| Interaction and Group-making in On-line Learning Communities |
Marshal B Anderson, M.Ed. Workshop 2 Co-operative Project, Spring 1999
"Interaction includes affective or emotional, cognitive or intellectual, non-verbal or meta-language, sociological or personal network components. " McLeish (1973).
| Abstract |
McLeish wrote this in a world that had not yet seen asynchronous on-line conferencing as a tool for collaborative learning. This is a tool that effectively removes the non-verbal or meta-language element from group interaction. This study looks at the effect that might have on a specific on-line group and, when these effects appear to be negative, suggests strategies for neutralising them.
| Aims |
The aim of this study is explore the ways in which members of an on-line asynchronous conference engaged in collaborative learning activities interact as a group.
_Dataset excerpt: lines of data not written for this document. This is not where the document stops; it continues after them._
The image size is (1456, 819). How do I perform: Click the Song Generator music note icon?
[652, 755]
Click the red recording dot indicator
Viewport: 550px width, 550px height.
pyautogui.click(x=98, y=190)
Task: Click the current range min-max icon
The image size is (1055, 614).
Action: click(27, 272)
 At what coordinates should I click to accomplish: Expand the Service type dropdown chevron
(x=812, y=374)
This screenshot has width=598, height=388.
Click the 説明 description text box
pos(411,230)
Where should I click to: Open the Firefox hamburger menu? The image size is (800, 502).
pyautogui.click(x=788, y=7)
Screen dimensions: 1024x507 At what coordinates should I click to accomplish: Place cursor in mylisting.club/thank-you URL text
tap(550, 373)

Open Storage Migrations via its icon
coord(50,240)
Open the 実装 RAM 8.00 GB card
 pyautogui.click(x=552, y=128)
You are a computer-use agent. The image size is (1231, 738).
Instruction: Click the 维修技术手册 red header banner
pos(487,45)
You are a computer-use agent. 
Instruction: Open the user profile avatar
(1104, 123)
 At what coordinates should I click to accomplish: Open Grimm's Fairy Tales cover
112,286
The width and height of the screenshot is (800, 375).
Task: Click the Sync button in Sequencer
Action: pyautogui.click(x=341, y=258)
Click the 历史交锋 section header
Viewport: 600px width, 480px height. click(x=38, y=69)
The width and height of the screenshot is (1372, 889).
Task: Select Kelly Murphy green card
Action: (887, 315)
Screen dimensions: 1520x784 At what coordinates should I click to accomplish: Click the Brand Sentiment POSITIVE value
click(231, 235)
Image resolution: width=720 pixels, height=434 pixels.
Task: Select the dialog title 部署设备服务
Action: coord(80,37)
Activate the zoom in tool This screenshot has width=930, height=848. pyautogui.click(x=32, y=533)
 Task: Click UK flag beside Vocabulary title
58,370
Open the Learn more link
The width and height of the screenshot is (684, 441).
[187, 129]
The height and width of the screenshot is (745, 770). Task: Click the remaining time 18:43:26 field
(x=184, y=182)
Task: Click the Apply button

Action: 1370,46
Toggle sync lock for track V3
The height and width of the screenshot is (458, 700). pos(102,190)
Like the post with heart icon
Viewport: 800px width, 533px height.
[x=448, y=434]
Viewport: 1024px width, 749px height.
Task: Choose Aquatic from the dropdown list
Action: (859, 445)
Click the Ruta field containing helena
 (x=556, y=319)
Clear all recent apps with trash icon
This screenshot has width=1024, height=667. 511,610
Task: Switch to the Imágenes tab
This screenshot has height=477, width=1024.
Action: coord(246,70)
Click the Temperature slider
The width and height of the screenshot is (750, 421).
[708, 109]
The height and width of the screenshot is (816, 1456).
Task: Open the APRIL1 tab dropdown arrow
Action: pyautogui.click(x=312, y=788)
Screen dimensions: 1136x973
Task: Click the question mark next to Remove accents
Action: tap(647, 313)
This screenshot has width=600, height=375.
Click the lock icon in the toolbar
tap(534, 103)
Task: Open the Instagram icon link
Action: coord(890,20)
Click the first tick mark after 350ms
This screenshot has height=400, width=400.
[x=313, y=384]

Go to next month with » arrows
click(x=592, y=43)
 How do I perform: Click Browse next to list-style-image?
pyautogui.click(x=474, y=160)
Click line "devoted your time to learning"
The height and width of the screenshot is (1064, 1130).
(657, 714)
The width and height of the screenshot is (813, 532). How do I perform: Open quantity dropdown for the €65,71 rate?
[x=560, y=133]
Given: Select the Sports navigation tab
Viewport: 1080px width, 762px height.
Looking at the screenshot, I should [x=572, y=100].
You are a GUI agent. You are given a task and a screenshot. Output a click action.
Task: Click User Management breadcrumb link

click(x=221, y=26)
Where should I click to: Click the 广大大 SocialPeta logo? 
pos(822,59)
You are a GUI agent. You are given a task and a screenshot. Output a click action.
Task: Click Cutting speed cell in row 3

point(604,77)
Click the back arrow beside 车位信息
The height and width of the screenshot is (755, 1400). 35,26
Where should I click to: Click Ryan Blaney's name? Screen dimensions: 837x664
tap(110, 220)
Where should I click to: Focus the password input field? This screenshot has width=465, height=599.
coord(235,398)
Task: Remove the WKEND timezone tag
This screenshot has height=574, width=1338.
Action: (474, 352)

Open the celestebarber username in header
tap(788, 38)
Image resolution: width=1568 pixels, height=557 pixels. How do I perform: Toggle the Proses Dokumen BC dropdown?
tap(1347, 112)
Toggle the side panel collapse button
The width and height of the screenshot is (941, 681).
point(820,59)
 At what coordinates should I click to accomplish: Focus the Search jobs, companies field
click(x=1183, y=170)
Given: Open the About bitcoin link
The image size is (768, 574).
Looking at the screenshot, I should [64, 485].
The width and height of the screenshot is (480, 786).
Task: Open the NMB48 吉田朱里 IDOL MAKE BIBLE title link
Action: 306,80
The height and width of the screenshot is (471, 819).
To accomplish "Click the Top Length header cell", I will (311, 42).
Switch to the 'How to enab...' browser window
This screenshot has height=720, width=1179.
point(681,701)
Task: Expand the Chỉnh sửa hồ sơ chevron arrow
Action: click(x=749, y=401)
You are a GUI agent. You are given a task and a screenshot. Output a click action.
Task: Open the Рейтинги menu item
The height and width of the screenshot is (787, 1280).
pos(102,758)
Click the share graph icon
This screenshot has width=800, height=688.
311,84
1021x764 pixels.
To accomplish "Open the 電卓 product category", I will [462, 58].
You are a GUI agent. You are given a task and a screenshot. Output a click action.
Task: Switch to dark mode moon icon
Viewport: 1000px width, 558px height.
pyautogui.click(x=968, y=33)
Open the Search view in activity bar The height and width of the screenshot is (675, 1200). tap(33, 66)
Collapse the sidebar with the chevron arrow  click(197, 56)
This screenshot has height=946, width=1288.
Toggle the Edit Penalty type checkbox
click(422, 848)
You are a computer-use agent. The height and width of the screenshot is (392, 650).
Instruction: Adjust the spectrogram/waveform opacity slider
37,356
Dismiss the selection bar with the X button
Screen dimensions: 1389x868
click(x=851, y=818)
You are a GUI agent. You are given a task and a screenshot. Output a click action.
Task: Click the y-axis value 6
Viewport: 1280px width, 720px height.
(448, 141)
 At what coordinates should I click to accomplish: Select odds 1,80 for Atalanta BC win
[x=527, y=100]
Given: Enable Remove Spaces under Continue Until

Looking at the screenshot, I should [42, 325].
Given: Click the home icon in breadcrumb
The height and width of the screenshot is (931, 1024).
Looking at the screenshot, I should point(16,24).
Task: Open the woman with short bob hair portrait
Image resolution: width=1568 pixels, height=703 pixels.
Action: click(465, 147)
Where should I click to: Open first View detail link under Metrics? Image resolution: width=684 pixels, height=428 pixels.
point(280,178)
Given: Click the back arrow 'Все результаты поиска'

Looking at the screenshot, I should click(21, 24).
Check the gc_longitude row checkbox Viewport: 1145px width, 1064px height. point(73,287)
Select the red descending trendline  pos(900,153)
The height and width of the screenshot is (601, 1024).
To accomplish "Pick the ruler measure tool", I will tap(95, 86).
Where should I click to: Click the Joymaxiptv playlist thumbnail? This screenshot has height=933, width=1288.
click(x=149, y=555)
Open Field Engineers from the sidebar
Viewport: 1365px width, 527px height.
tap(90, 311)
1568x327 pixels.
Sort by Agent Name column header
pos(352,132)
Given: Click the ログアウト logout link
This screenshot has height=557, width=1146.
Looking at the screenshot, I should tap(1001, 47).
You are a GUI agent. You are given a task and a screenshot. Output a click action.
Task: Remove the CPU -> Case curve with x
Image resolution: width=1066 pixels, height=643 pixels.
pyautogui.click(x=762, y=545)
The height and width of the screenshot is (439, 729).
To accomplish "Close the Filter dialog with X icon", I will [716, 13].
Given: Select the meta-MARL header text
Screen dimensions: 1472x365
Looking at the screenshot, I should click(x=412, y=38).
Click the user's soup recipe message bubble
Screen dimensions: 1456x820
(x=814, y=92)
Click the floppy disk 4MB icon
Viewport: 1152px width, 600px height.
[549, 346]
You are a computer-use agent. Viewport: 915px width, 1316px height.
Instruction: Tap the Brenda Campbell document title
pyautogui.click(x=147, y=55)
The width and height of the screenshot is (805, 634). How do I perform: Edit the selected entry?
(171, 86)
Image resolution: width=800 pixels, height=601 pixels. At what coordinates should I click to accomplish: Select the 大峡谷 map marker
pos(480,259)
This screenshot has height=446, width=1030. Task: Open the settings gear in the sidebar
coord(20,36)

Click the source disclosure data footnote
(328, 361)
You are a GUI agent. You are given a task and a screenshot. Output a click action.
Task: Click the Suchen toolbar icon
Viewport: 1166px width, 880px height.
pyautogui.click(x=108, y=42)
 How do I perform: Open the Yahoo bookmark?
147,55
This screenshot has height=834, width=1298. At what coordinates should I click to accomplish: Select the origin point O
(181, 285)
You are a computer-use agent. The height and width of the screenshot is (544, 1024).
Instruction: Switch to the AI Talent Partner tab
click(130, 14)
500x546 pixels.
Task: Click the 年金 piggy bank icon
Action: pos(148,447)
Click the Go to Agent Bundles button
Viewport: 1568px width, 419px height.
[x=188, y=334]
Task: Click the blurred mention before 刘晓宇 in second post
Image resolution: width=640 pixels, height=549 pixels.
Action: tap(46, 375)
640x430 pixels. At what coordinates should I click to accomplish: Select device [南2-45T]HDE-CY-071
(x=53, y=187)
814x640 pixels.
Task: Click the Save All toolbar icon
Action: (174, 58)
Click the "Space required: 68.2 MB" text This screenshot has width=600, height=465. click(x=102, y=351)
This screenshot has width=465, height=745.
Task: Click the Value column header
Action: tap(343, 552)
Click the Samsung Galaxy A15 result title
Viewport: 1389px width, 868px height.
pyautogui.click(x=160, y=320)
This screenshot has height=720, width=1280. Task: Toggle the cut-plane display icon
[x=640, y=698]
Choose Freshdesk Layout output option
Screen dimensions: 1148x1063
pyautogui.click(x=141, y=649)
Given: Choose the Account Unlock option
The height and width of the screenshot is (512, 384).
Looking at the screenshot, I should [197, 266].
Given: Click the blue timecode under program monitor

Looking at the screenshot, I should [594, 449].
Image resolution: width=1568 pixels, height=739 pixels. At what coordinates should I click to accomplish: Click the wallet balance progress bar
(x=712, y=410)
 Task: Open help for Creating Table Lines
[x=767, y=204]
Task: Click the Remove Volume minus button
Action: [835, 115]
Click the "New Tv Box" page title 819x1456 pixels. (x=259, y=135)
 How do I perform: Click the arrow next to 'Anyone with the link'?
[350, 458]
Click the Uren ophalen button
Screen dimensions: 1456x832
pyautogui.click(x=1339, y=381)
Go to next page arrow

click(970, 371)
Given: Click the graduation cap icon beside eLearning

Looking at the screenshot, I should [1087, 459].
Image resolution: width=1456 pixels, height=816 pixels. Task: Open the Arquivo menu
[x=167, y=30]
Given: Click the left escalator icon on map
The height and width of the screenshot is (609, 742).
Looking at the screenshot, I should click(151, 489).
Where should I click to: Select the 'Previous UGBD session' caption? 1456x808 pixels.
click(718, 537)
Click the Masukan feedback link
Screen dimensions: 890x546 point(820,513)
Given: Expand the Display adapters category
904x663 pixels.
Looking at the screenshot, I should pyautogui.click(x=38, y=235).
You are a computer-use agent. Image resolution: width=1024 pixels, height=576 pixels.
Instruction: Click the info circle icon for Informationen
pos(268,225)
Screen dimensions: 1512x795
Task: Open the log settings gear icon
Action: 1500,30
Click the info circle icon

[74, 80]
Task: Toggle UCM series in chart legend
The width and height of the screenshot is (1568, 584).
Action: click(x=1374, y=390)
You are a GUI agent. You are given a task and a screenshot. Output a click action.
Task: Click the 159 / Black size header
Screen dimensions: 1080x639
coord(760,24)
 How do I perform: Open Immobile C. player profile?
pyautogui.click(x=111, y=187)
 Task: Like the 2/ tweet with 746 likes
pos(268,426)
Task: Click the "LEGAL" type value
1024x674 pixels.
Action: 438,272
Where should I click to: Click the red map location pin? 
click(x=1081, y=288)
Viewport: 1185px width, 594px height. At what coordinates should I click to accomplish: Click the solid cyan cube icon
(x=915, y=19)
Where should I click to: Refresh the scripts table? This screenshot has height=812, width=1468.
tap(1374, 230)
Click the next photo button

This will be done by comparing the results of sociometric tests carried out on the on-line group and setting them against the same tests run on synchronous face to face group in a broadly similar situation. The tests used will produce sociograms as devised by Moreno (1953) and widely quoted in the literature on group psychology and sociology. By examining the data that results from these tests this study will attempt to draw conclusions about the effects of the different environments on individual behaviour in respect of the group, identify those which appear to mitigate against the principals of computer mediated collaborative learning, and explore ways in which these effects can be reduced.
This is linked to the aims of the M.Ed. workshop 2 in as much as it explores an aspect of computer mediated communications and issues relevant to Computer Supported Co-operative/Collaborative Learning environments.
It links to my own practise on the conferencing software design side especially as this is something I want to explore both later in the M.Ed. and in my role as freelance educational software designer.